Replacing 2000 DC with a 2008 DC

Question

We currently have a 2000 DC and a 2003 DC. We want to remove the 2000 DC completely and replace it with a 2008 DC. Can we promote the 2008 DC using the 2003? I believe i've read you can not from a 2000 server? Any insight here very helpful.

Answer 1

You can't perform an in-place upgrade of the operating system from Windows 2000 to Windows 2008, and in-place upgrades are anyway not a best-practice solution.
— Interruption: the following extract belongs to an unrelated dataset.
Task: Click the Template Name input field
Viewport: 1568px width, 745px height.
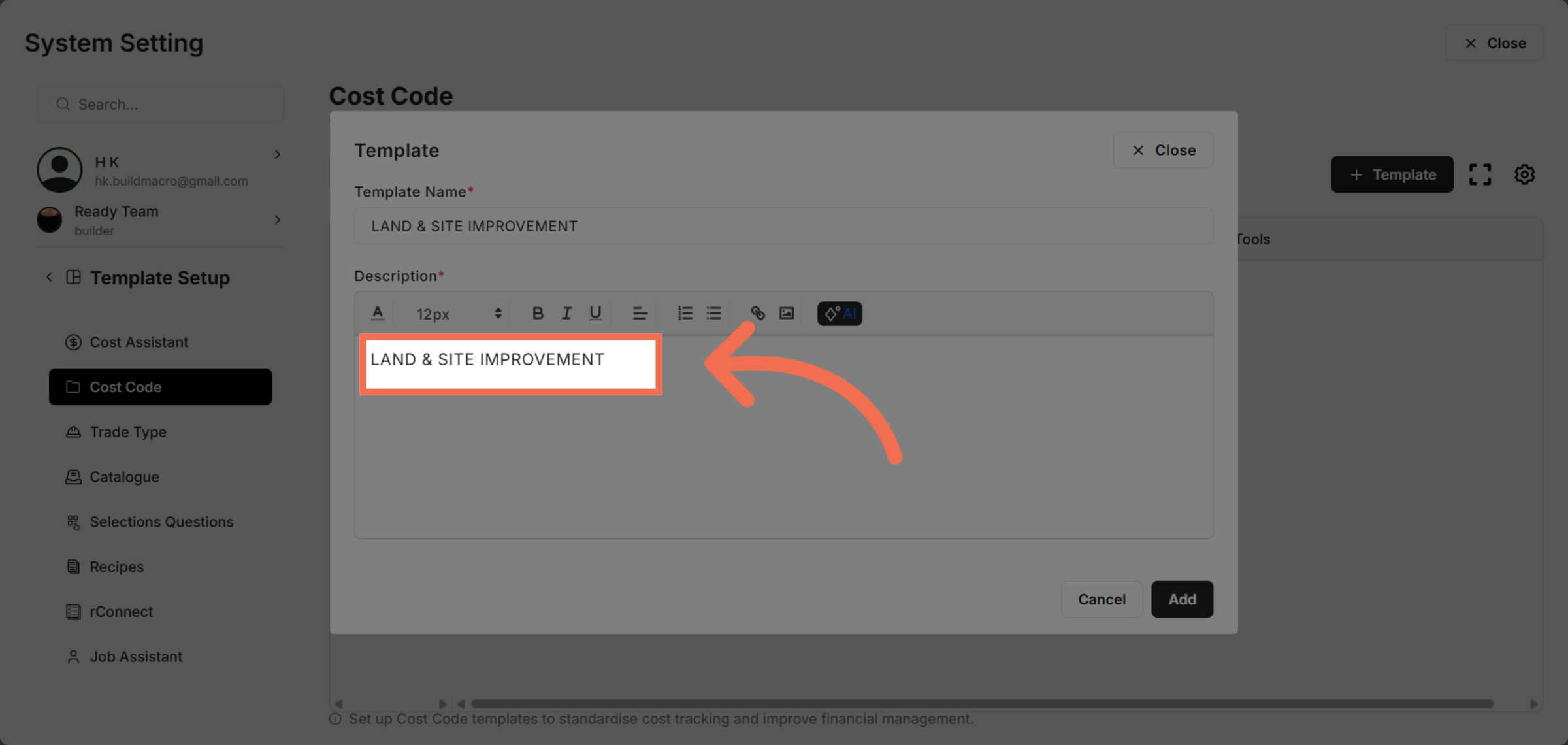Action: tap(783, 226)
What you should do is add a new Windows 2008 DC to your domain, move all FSMO roles to it, move also DNS and any other service running on the old DC, and then remove it from the network.

First of all, your current Windows 2000 DC should have SP4 installed, and your 2003 DC should have SP2; if they don't, install them as soon as possible (they really should already have the latest SPs, anyway).
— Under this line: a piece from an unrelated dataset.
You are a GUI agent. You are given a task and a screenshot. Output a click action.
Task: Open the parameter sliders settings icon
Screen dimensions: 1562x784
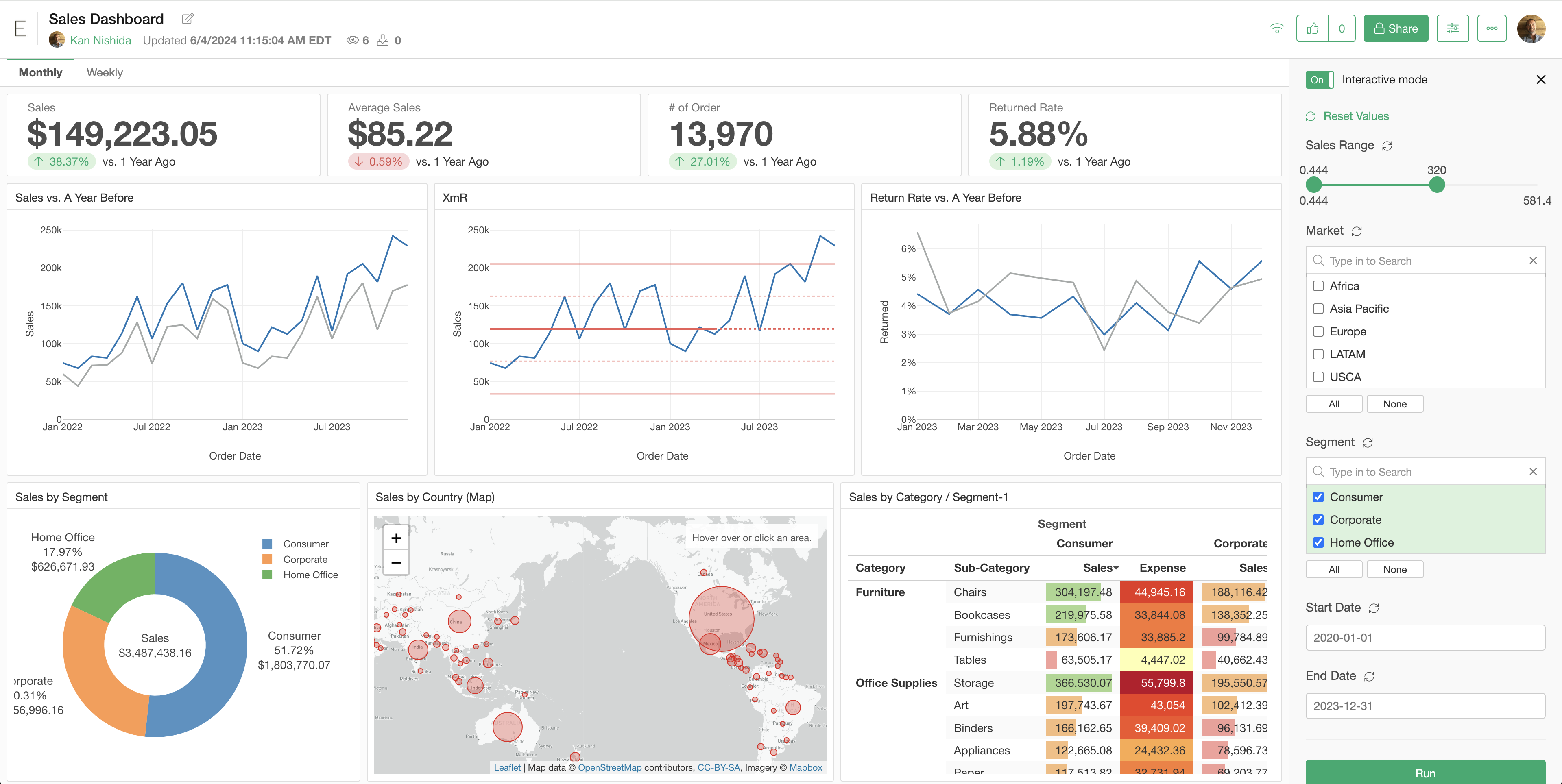pyautogui.click(x=1452, y=28)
Then you will need to prepare your domain for the introduction of a Windows 2008 DC; for this, you need the ADPREP tool included on Windows 2008's installation media; more on this here:

http://technet.microsoft.com/en-us/library/cc733027(WS.10).aspx
http://technet.microsoft.com/en-us/library/cc753437(WS.10).aspx
http://technet.microsoft.com/en-us/library/cc754670(WS.10).aspx

After this is done, you can install your new Windows 2008 server, add it to the domain and make it a domain controller; if you're not confident with this process, have a look here:

http://technet.microsoft.com/en-us/library/cc753720(WS.10).aspx

Be sure to make your domain controller a DNS server and a Global Catalog, and be also sure to NOT make it a read-only domain controller.

Then you should remove all five FSMO roles from the old DC, if it holds any one of them; you can use the various AD MMC consoles for this, or do it from a single place using NTDSUTIL: http://support.microsoft.com/kb/255504/en-us; this is not a strictly required step, as demoting the old DC will automaticaly move the roles; but it is considered a best practice to move them manually and ensure they are properly moved before removing the DC which held them; I of course suggest moving them to the 2008 DC.

You should then make ALL of your domain computers use the new DC as their DNS server instead of the old one; this is critical to proper AD operation, so be especially careful to do this on ALL your domain computers, including the old DCs and the new one; if you use DHCP, make also sure it gives the new DC's IP address as the DNS server for client computers.

Finally, you can demote the old domain controller. Just run dcpromo.exe on it, and choose the option to remove the domain controller role and make it a standard member server again.

Answer 2

Your best bet is to remove all roles from the 2000 server and get your forest to a 2003 functional level. http://support.microsoft.com/kb/322692

Following that you will want to bring the new 2008 server online, and again update the schema for 2008 functionality. If you want to go 2008 fully, then once again remove the roles from the 2003 server and bring up the functional level.

Keep in mind to check ALL services on the 2000 and 2003 box, not just AD services. If you are making modifications to DNS make SURE they are working after each major step. If you are running exchange also make sure to check your GCs.

A good place to start would be to run a health check on your current domain, which will help you avoid problems you may not know about.